* PROBLEM TO SOLVE *
Could you retype every record below exactly as it appears?
[INPUT DATA — start]
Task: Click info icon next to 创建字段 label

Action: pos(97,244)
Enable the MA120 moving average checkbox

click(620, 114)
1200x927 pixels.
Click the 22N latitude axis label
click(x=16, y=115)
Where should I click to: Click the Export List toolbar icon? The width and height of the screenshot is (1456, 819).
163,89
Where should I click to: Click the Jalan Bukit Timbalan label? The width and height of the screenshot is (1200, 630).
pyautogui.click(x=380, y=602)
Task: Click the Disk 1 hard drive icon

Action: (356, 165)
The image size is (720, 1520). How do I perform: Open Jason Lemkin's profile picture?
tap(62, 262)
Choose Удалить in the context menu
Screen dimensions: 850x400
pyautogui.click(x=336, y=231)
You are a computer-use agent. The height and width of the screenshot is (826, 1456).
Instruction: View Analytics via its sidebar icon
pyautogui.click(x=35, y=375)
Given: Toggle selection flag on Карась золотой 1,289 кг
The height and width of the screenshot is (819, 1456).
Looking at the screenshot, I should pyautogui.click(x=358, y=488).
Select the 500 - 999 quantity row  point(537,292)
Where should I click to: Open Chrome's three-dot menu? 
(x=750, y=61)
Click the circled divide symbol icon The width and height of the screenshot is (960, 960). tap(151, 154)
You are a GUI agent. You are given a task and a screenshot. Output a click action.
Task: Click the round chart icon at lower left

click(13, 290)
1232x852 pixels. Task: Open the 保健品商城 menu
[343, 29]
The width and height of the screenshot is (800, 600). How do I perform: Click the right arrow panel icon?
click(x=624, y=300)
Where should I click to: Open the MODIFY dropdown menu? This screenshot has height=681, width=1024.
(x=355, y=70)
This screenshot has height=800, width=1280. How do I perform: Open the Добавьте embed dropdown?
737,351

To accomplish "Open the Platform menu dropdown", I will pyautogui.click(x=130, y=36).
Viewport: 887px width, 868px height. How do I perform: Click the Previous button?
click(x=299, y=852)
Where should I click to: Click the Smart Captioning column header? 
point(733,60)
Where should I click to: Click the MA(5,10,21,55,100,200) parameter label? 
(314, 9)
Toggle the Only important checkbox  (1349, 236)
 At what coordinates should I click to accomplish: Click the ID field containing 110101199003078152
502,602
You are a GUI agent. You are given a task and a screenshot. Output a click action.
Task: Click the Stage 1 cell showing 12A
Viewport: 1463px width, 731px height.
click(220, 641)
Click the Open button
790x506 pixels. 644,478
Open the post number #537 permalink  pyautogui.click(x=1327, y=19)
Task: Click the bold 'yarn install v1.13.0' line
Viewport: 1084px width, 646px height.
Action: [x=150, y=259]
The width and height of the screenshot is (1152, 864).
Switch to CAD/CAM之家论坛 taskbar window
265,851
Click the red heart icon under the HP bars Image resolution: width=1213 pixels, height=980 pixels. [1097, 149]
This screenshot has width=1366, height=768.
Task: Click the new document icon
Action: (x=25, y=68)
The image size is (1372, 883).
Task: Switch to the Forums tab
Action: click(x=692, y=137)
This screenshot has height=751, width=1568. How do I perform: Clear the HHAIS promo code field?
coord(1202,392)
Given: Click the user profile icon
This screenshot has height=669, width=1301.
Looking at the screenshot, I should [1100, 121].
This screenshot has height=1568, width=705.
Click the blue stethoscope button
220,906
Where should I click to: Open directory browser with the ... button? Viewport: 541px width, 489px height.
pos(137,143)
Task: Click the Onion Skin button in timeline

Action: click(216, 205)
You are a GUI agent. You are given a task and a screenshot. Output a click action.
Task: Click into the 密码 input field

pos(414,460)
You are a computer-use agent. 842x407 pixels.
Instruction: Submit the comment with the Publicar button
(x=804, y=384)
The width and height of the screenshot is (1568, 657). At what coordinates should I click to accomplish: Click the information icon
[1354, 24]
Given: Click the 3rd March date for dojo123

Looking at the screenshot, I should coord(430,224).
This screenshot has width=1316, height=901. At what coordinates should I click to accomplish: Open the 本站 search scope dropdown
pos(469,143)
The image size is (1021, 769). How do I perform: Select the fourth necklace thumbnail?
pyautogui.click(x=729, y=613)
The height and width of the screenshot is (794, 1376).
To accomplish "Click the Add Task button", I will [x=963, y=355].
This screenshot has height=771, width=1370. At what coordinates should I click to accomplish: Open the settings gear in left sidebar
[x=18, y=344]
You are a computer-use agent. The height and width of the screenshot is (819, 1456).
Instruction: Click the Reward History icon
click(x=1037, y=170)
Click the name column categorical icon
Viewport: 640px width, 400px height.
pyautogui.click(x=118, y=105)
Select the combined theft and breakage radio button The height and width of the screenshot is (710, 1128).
[INPUT DATA — finish]
* TASK OUTPUT *
Task: Click info icon next to 创建字段 label

Action: pos(97,244)
Enable the MA120 moving average checkbox

click(620, 114)
1200x927 pixels.
Click the 22N latitude axis label
click(x=16, y=115)
Where should I click to: Click the Export List toolbar icon? The width and height of the screenshot is (1456, 819).
163,89
Where should I click to: Click the Jalan Bukit Timbalan label? The width and height of the screenshot is (1200, 630).
pyautogui.click(x=380, y=602)
Task: Click the Disk 1 hard drive icon

Action: (356, 165)
The image size is (720, 1520). How do I perform: Open Jason Lemkin's profile picture?
tap(62, 262)
Choose Удалить in the context menu
Screen dimensions: 850x400
pyautogui.click(x=336, y=231)
You are a computer-use agent. The height and width of the screenshot is (826, 1456).
Instruction: View Analytics via its sidebar icon
pyautogui.click(x=35, y=375)
Given: Toggle selection flag on Карась золотой 1,289 кг
The height and width of the screenshot is (819, 1456).
Looking at the screenshot, I should pyautogui.click(x=358, y=488).
Select the 500 - 999 quantity row  point(537,292)
Where should I click to: Open Chrome's three-dot menu? 
(x=750, y=61)
Click the circled divide symbol icon The width and height of the screenshot is (960, 960). tap(151, 154)
You are a GUI agent. You are given a task and a screenshot. Output a click action.
Task: Click the round chart icon at lower left

click(13, 290)
1232x852 pixels. Task: Open the 保健品商城 menu
[343, 29]
The width and height of the screenshot is (800, 600). How do I perform: Click the right arrow panel icon?
click(x=624, y=300)
Where should I click to: Open the MODIFY dropdown menu? This screenshot has height=681, width=1024.
(x=355, y=70)
This screenshot has height=800, width=1280. How do I perform: Open the Добавьте embed dropdown?
737,351

To accomplish "Open the Platform menu dropdown", I will pyautogui.click(x=130, y=36).
Viewport: 887px width, 868px height. How do I perform: Click the Previous button?
click(x=299, y=852)
Where should I click to: Click the Smart Captioning column header? 
point(733,60)
Where should I click to: Click the MA(5,10,21,55,100,200) parameter label? 
(314, 9)
Toggle the Only important checkbox  (1349, 236)
 At what coordinates should I click to accomplish: Click the ID field containing 110101199003078152
502,602
You are a GUI agent. You are given a task and a screenshot. Output a click action.
Task: Click the Stage 1 cell showing 12A
Viewport: 1463px width, 731px height.
click(220, 641)
Click the Open button
790x506 pixels. 644,478
Open the post number #537 permalink  pyautogui.click(x=1327, y=19)
Task: Click the bold 'yarn install v1.13.0' line
Viewport: 1084px width, 646px height.
Action: [x=150, y=259]
The width and height of the screenshot is (1152, 864).
Switch to CAD/CAM之家论坛 taskbar window
265,851
Click the red heart icon under the HP bars Image resolution: width=1213 pixels, height=980 pixels. [1097, 149]
This screenshot has width=1366, height=768.
Task: Click the new document icon
Action: (x=25, y=68)
The image size is (1372, 883).
Task: Switch to the Forums tab
Action: click(x=692, y=137)
This screenshot has height=751, width=1568. How do I perform: Clear the HHAIS promo code field?
coord(1202,392)
Given: Click the user profile icon
This screenshot has height=669, width=1301.
Looking at the screenshot, I should [1100, 121].
This screenshot has height=1568, width=705.
Click the blue stethoscope button
220,906
Where should I click to: Open directory browser with the ... button? Viewport: 541px width, 489px height.
pos(137,143)
Task: Click the Onion Skin button in timeline

Action: click(216, 205)
You are a GUI agent. You are given a task and a screenshot. Output a click action.
Task: Click into the 密码 input field

pos(414,460)
You are a computer-use agent. 842x407 pixels.
Instruction: Submit the comment with the Publicar button
(x=804, y=384)
The width and height of the screenshot is (1568, 657). At what coordinates should I click to accomplish: Click the information icon
[1354, 24]
Given: Click the 3rd March date for dojo123

Looking at the screenshot, I should coord(430,224).
This screenshot has width=1316, height=901. At what coordinates should I click to accomplish: Open the 本站 search scope dropdown
pos(469,143)
The image size is (1021, 769). How do I perform: Select the fourth necklace thumbnail?
pyautogui.click(x=729, y=613)
The height and width of the screenshot is (794, 1376).
To accomplish "Click the Add Task button", I will [x=963, y=355].
This screenshot has height=771, width=1370. At what coordinates should I click to accomplish: Open the settings gear in left sidebar
[x=18, y=344]
You are a computer-use agent. The height and width of the screenshot is (819, 1456).
Instruction: Click the Reward History icon
click(x=1037, y=170)
Click the name column categorical icon
Viewport: 640px width, 400px height.
pyautogui.click(x=118, y=105)
Select the combined theft and breakage radio button The height and width of the screenshot is (710, 1128).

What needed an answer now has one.